Immature persimmons are unripe fruits that are cut off during the persimmon cultivation process and immediately discarded, amounting to an annual fruit loss of approximately 100 to 400 kg per 1000 m². The purpose of this study was to make effective use of unused resources, namely, immature persimmons, and attempt to use them as food additives. In this study, we studied the Tone Wase (fully astringent persimmon) and Fuyu (fully sweet persimmon) cultivars. As a result, we performed a component analysis of the immature persimmons, isolating 12 compounds, of which 2 were newly identified. Differences in the components and their contents were found between cultivars and between the peel and flesh.
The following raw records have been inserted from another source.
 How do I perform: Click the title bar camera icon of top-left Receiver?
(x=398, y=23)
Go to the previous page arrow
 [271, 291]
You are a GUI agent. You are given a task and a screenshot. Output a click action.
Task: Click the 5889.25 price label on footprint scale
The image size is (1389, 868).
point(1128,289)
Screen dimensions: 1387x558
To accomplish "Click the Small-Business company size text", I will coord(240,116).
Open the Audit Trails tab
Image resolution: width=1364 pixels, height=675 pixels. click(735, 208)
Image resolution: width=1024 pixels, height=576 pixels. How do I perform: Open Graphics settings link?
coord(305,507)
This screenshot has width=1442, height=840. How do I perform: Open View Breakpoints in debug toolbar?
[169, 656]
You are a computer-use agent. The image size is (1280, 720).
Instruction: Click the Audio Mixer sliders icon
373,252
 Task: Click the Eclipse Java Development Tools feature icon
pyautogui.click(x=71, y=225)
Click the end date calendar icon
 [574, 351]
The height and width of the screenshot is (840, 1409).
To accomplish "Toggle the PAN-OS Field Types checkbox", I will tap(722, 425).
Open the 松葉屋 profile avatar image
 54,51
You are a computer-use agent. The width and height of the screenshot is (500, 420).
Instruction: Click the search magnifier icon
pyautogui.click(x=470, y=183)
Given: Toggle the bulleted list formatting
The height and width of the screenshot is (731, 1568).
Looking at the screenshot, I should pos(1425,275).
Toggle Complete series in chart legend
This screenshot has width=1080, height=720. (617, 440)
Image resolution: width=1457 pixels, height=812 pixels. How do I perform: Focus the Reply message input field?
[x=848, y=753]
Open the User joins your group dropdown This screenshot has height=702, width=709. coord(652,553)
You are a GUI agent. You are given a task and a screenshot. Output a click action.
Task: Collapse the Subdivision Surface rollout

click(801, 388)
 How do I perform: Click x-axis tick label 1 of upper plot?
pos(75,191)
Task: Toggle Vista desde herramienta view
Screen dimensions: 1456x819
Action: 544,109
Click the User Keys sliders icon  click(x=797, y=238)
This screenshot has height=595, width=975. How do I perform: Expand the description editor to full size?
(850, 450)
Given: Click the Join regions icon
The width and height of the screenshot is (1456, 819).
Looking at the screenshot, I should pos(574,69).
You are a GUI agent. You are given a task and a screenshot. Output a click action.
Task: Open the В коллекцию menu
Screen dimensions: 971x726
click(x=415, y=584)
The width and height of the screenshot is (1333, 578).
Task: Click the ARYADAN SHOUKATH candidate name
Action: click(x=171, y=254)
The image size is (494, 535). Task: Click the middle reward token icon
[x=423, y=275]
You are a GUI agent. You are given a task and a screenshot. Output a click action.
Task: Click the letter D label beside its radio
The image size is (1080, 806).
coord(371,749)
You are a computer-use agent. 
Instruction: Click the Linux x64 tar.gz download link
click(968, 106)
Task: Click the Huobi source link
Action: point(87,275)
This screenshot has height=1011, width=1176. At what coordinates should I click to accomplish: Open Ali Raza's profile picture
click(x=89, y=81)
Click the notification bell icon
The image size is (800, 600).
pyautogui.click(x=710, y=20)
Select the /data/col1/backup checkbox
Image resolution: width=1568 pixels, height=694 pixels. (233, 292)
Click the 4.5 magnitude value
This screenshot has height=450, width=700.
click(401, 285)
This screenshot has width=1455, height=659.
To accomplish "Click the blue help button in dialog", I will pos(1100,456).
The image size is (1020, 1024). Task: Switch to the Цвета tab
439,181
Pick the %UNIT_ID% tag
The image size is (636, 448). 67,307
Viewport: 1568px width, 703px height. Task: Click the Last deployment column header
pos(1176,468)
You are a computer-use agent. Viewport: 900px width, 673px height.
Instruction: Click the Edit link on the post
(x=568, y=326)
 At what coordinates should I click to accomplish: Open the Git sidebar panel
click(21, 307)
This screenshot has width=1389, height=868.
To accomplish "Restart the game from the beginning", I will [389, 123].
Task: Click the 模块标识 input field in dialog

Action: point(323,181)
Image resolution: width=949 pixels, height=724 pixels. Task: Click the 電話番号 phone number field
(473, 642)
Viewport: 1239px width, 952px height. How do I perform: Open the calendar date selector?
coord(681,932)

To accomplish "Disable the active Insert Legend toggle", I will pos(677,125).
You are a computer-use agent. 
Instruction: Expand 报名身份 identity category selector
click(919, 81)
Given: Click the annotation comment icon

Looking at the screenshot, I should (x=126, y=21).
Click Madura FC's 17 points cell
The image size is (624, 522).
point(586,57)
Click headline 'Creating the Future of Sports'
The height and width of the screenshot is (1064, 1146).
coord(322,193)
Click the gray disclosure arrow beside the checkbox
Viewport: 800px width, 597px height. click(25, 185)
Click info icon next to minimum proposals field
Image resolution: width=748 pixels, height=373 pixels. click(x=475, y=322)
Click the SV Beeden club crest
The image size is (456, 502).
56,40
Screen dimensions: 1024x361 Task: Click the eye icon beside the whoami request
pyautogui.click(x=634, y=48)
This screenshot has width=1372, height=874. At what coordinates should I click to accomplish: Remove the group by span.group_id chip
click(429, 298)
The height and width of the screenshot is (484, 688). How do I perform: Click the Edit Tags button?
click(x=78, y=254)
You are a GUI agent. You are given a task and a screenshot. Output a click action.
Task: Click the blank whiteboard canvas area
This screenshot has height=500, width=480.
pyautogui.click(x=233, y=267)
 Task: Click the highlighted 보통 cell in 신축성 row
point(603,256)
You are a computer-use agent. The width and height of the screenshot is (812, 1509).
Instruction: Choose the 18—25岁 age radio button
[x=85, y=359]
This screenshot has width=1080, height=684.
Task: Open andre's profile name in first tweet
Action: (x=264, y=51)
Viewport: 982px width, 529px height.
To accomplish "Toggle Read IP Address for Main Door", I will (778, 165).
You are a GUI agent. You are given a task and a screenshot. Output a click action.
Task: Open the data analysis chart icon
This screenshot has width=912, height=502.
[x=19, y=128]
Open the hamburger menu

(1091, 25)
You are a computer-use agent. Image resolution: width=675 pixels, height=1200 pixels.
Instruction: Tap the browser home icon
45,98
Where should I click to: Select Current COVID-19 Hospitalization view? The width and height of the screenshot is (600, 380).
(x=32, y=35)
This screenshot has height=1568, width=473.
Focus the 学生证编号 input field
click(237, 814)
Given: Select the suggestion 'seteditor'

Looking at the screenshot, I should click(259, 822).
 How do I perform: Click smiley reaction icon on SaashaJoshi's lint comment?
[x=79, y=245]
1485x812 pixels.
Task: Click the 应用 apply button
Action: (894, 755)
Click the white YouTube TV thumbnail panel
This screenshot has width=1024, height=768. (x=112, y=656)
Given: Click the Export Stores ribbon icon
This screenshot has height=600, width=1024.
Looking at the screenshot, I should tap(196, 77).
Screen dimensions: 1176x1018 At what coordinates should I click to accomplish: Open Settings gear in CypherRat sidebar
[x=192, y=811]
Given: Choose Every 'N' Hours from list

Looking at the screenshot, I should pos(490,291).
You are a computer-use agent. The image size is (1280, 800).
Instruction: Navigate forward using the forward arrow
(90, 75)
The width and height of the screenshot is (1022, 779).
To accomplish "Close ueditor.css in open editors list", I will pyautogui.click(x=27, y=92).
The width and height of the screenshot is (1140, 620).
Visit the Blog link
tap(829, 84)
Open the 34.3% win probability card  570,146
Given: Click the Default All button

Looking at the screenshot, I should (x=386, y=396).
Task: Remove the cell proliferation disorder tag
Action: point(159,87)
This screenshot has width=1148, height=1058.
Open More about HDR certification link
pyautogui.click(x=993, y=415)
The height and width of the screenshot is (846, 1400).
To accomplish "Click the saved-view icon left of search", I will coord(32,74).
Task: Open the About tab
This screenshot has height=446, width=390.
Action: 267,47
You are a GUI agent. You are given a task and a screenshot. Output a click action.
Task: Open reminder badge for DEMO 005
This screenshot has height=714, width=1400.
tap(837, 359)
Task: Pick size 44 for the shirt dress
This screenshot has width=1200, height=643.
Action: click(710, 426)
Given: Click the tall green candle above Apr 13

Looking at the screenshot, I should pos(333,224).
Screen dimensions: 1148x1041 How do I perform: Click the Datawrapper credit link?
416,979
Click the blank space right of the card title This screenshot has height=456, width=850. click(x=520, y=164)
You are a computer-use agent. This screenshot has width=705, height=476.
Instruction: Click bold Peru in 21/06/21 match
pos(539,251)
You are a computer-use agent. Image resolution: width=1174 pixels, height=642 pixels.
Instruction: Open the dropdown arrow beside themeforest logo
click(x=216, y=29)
To effectively use immature persimmons as food for the elderly, we searched for active substances that inhibit AGE formation and found that extracts of immature persimmons and isolated compounds showed high activity. In particular, high activity was observed for catechin and its polymeric form, procyanidin. Regarding the inhibition of aroma deterioration, 5 mg/L of gallic acid in octadecane was found to be the optimal condition for the inhibition of citral deterioration. As for antimicrobial activity, we found that extracts at a concentration of 500 mg/L had no antimicrobial effect. Based on these findings, we made a microencapsulation process, and plan to advance to the clinical trial study in future.

These findings confirmed the effectiveness of immature persimmons, which are an unused resource, and reveal their potential as a food for the elderly and as a food additive in other food products, which we hope will lead to new industrial innovations.